As I mentioned in my last post, I live in Eger, a charming city a little less than two hours outside of Hungary’s capital, Budapest. It’s really a beautiful place to live, with gorgeous cobblestone streets, buildings with pastel facades brimming with history, and an actual castle. I am truly living out my Disney princess dreams here. To get to my office each morning, I walk past a stream lined with delicate flowers, and pass by the main square, Dobó István tér, bustling with people. Sometimes I stop and grab a csokis croissant (chocolate croissant) and latte and marvel at how the city feels like the epitome of tranquility and liveliness at the same time.

I teach at Eszterhazy Karoly Katolikus Egyetem (Eszterhazy Karoly Catholic University) as a member of the Department of Foreign Affairs. I teach two classes: Upper Intermediate English and Community Organizing. In my English course, we focus on higher level content creation: storytelling, sophisticated sentence structure, and irregular verb conjugation, all alongside developing critical thinking and researching skills. I also try to incorporate USA-based content, like geography, demographics/stereotypes, and American culture themes in my lesson plans. For example, today we talked about parts of speech that lend themselves to idioms and common expressions. When we discussed irony and sarcasm, I played Alanis Morrissette’s “Ironic” from Jagged Little Pill to talk about irony in action. Though my class of Gen-Zers swore they hadn’t heard the song, once Alanis was belting out “It’s like raiiiiiiiiiin on your wedding day,” in the chorus, the class let out a resounding, “Oh!” that uniroinically brightened my day.

Community Organizing is a bit more difficult to describe- I think it’s a required class for many on the BA track at the University, and we focus on foundational language in community-based careers. I treat it as a sociology 101-type course, discussing leadership models, communication styles, and different aspects of culture.

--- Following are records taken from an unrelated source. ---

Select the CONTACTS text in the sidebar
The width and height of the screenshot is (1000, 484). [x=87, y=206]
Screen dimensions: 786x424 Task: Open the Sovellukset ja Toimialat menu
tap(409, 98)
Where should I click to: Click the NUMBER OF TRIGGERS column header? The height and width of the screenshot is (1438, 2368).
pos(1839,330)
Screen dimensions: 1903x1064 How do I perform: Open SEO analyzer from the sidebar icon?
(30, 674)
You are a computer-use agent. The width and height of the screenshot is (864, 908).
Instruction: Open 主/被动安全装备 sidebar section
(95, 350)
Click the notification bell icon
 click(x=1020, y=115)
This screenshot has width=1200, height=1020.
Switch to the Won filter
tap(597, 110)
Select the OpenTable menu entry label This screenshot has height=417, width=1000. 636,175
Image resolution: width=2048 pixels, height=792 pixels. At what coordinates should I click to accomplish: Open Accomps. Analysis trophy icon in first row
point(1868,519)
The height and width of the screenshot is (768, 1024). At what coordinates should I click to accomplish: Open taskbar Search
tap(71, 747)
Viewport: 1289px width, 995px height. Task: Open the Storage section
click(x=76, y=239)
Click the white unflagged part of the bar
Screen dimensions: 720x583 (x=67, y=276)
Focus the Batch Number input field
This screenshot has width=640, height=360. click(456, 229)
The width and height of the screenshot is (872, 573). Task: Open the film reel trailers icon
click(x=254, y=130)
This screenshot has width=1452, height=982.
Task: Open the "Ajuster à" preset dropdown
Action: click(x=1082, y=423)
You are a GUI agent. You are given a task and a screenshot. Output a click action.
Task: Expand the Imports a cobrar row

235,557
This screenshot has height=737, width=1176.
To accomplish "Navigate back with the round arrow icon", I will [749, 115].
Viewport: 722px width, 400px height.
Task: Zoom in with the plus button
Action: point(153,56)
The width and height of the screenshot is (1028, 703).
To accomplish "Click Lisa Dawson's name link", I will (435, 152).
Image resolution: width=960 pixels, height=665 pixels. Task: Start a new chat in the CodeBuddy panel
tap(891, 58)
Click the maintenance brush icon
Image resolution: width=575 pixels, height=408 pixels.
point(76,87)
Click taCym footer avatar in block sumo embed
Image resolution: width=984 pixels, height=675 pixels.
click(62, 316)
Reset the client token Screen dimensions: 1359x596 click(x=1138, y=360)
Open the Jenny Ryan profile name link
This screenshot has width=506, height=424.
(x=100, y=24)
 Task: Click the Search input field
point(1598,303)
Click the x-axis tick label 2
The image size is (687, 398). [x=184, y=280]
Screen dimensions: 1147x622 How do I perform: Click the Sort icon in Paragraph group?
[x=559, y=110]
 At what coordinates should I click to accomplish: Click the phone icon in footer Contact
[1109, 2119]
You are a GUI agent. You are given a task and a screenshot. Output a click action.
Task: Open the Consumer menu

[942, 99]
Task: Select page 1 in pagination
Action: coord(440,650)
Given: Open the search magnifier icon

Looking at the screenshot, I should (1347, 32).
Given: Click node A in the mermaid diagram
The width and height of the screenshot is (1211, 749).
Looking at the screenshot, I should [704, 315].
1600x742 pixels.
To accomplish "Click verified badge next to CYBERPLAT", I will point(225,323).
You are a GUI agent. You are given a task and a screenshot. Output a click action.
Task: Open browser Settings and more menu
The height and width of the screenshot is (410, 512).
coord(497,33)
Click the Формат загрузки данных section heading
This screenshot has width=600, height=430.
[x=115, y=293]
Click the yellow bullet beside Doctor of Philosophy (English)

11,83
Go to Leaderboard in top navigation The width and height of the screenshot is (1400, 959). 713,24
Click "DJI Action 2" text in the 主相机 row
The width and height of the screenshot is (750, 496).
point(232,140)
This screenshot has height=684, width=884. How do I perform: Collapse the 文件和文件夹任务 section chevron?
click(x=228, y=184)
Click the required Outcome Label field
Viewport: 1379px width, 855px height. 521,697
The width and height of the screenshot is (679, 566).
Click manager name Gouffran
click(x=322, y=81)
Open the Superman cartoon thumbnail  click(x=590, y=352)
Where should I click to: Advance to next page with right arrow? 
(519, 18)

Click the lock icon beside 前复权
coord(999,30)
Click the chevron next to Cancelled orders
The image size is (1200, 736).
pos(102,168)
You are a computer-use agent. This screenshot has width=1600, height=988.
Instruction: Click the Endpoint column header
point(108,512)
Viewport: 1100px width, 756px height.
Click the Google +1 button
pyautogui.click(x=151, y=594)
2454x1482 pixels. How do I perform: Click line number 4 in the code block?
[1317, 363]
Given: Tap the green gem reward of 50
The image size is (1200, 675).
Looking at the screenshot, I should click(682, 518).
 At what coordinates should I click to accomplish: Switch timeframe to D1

Students in Hungary are typically more reserved and more reluctant to speak freely in a discussion-style course. (My English course is the opposite, actually, but I think it’s a fluke- albeit a very welcome fluke with endless chatter.) Lecturing for an hour and a half straight isn’t really my style, but I also don’t like long, awkward pauses, so I’ve adapted to cold-calling in my Community Organizing class when necessary- which is effective. All of my students (and I do mean all, and I feel very lucky to say that honestly) have engaged with me at some point in the classroom, and have demonstrated to me how curious, thoughtful, and intelligent they are.

Language learning is stressful; I’ve found that across the board, it can be intimidating to speak with me, a native English speaker, especially as their teacher. I firmly believe and try to remind my students that a conversation with me and any of our classroom dialogues are spaces where mistakes are welcome, patience and kindness and guaranteed, and genuine effort will be rewarded. I’m not there to be intimidating; I’m there to help students learn English and figure out who they want to be once they get their degrees.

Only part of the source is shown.